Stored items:

+++

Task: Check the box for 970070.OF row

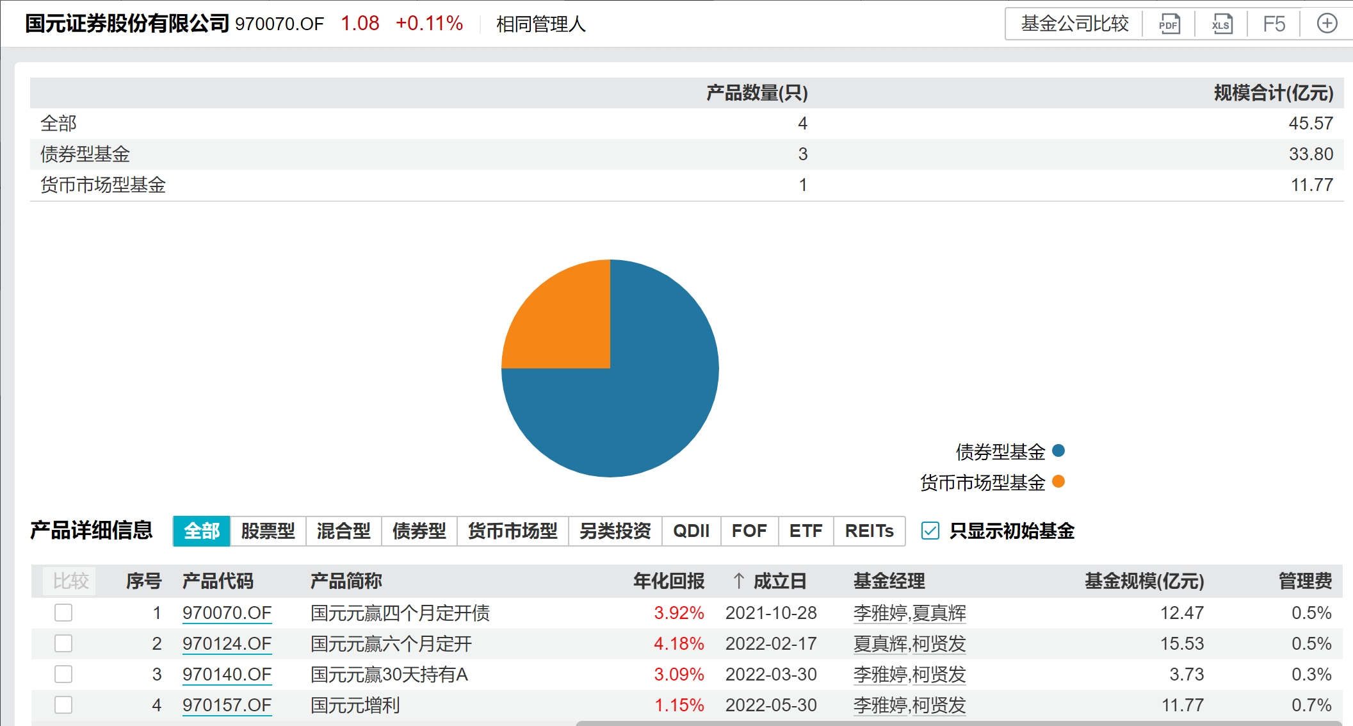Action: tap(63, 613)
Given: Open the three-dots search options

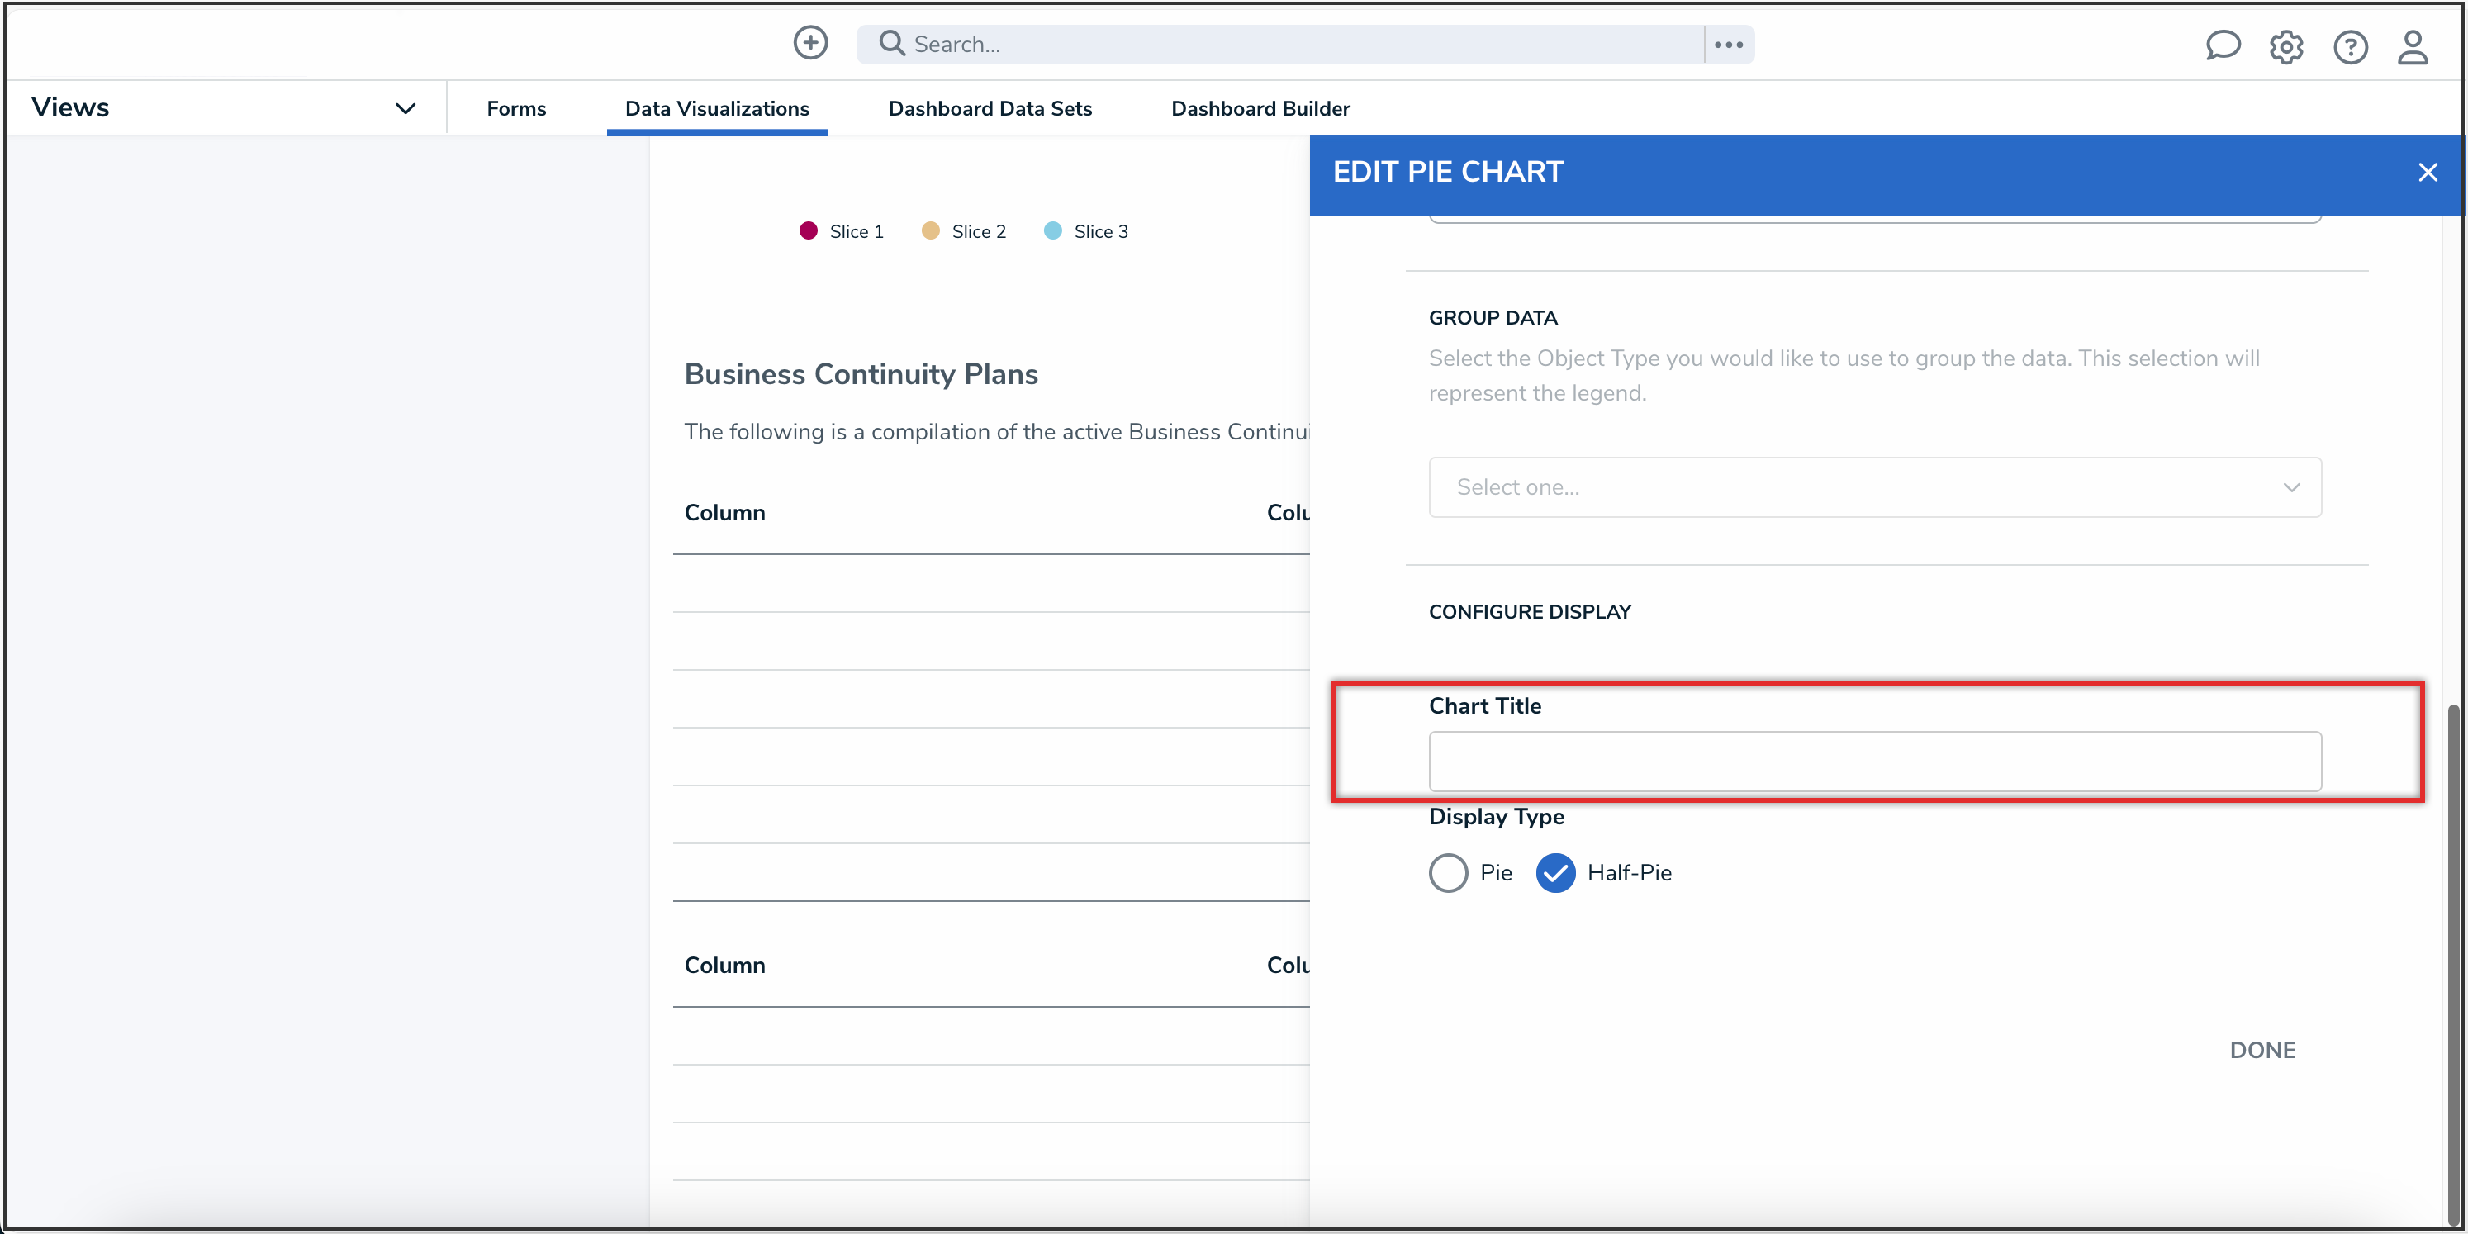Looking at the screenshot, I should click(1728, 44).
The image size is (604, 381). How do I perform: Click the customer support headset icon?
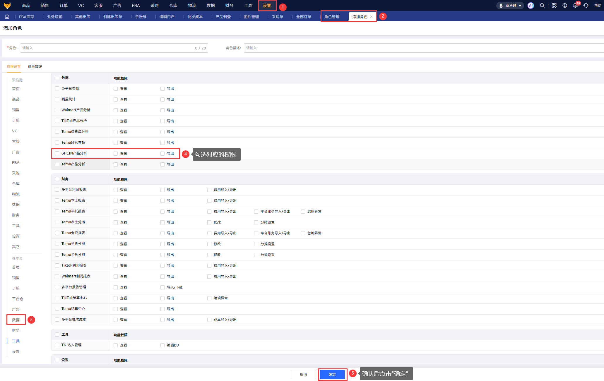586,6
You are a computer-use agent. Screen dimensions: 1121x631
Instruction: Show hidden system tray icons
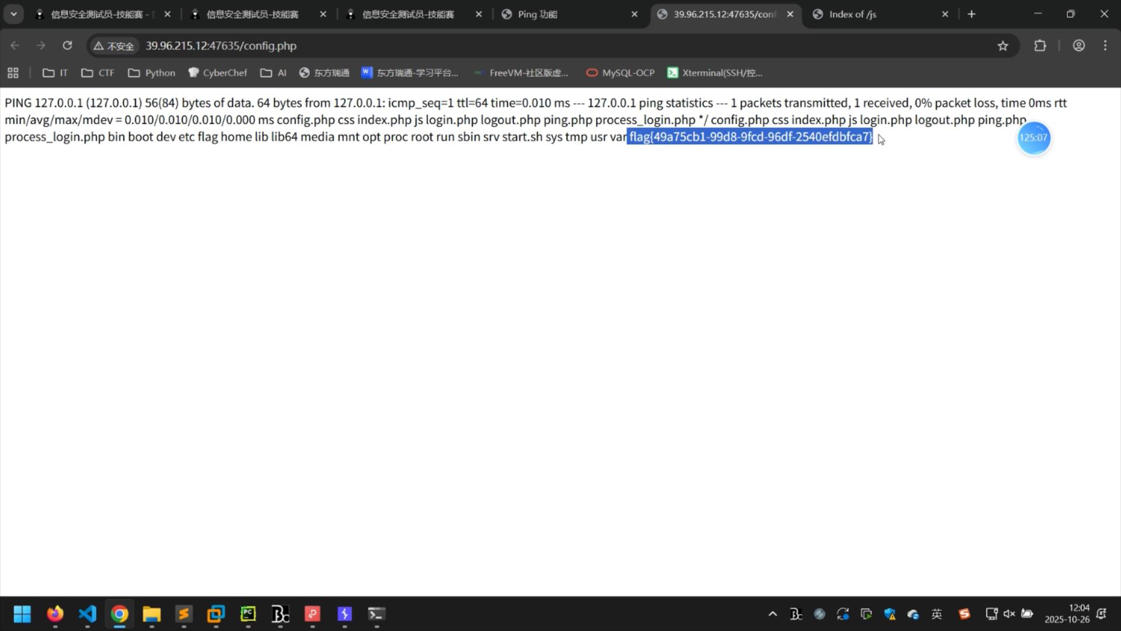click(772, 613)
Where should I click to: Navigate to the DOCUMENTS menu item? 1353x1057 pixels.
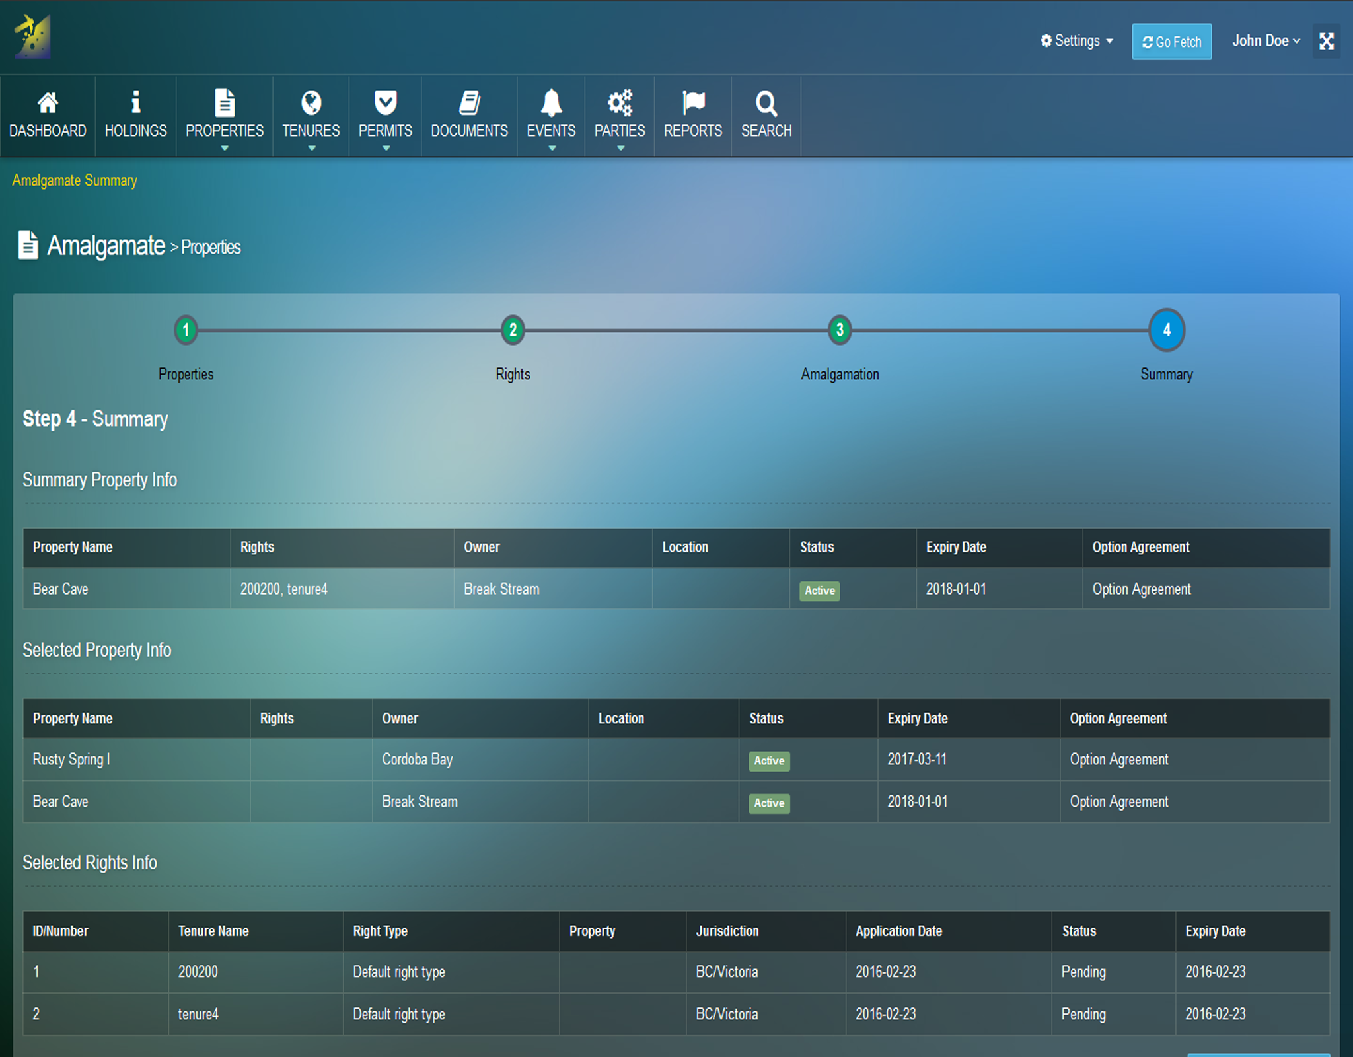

+++

» **PROBLEM DESCRIPTION**:
Leaving out every picture, repeat the records above exactly as they stand.

» **THE ANSWER**:
Task: Check the box for 970070.OF row

Action: tap(63, 613)
Given: Open the three-dots search options

Looking at the screenshot, I should click(1728, 44).
The image size is (604, 381). How do I perform: Click the customer support headset icon?
586,6
You are a computer-use agent. Screen dimensions: 1121x631
Instruction: Show hidden system tray icons
click(772, 613)
Where should I click to: Navigate to the DOCUMENTS menu item? 1353x1057 pixels.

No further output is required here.